PLoS ONE (Jan 2019)
The accuracy of computed tomography scans for rapid prototyping of canine skulls.
Abstract
This study's objective was to determine the accuracy of using current computed tomography (CT) scan and software techniques for rapid prototyping by quantifying the margin of error between CT models and laser scans of canine skull specimens. Twenty canine skulls of varying morphology were selected from an anatomy collection at a veterinary school. CT scans (bone and standard algorithms) were performed for each skull, and data segmented (testing two lower threshold settings of 226HU and -650HU) into 3-D CT models. Laser scans were then performed on each skull. The CT models were compared to the corresponding laser scan to determine the error generated from the different types of CT model parameters. This error was then compared between the different types of CT models to determine the most accurate parameters. The mean errors for the 226HU CT models, both bone and standard algorithms, were not significant from zero error (p = 0.1076 and p = 0.0580, respectively). The mean errors for both -650HU CT models were significant from zero error (p < 0.001). Significant differences were detected between CT models for 3 CT model comparisons: Bone (p < 0.0001); Standard (p < 0.0001); and -650HU (p < 0.0001).
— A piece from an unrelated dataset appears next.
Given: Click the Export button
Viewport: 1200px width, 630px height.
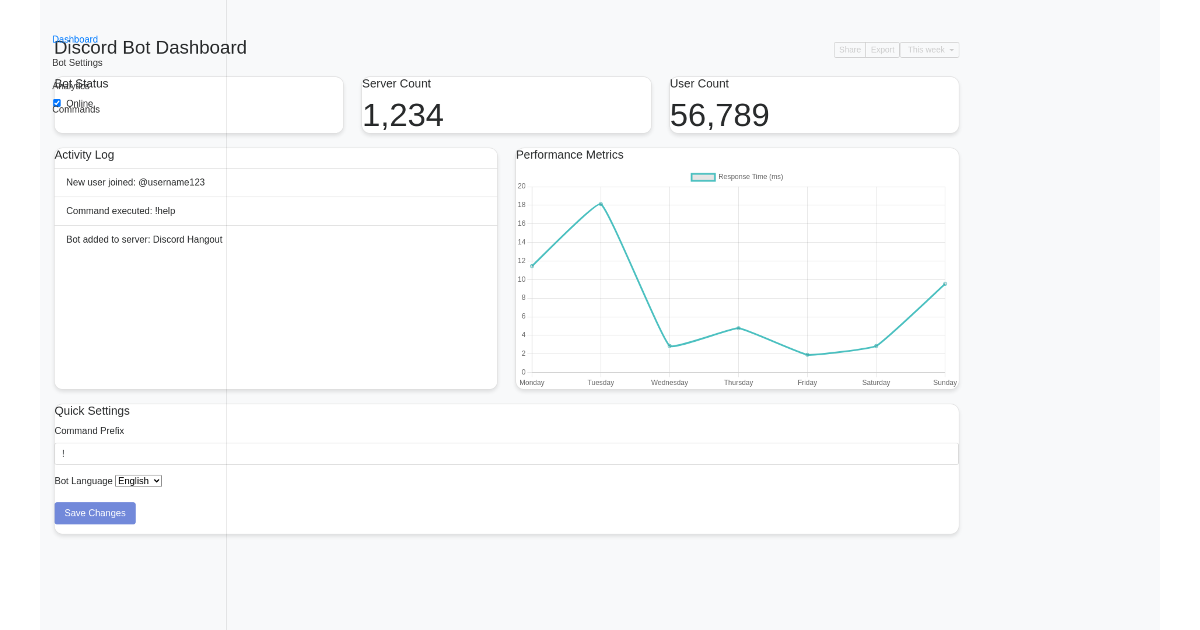Looking at the screenshot, I should click(881, 49).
For 226HU CT models, a significant difference was not detected between CT models (p = 0.2268). Independent of the parameters tested, the 3-D models derived from CT imaging accurately represent the real skull dimensions, with CT models differing less than 0.42 mm from the real skull dimensions. The 226HU threshold was more accurate than the -650HU threshold. For the 226HU CT models, accuracy was not dependent on the CT algorithm. For the -650 CT models, bone was more accurate than standard algorithms. Knowing the inherent error of this procedure is important for use in 3-D printing for surgical planning and medical education.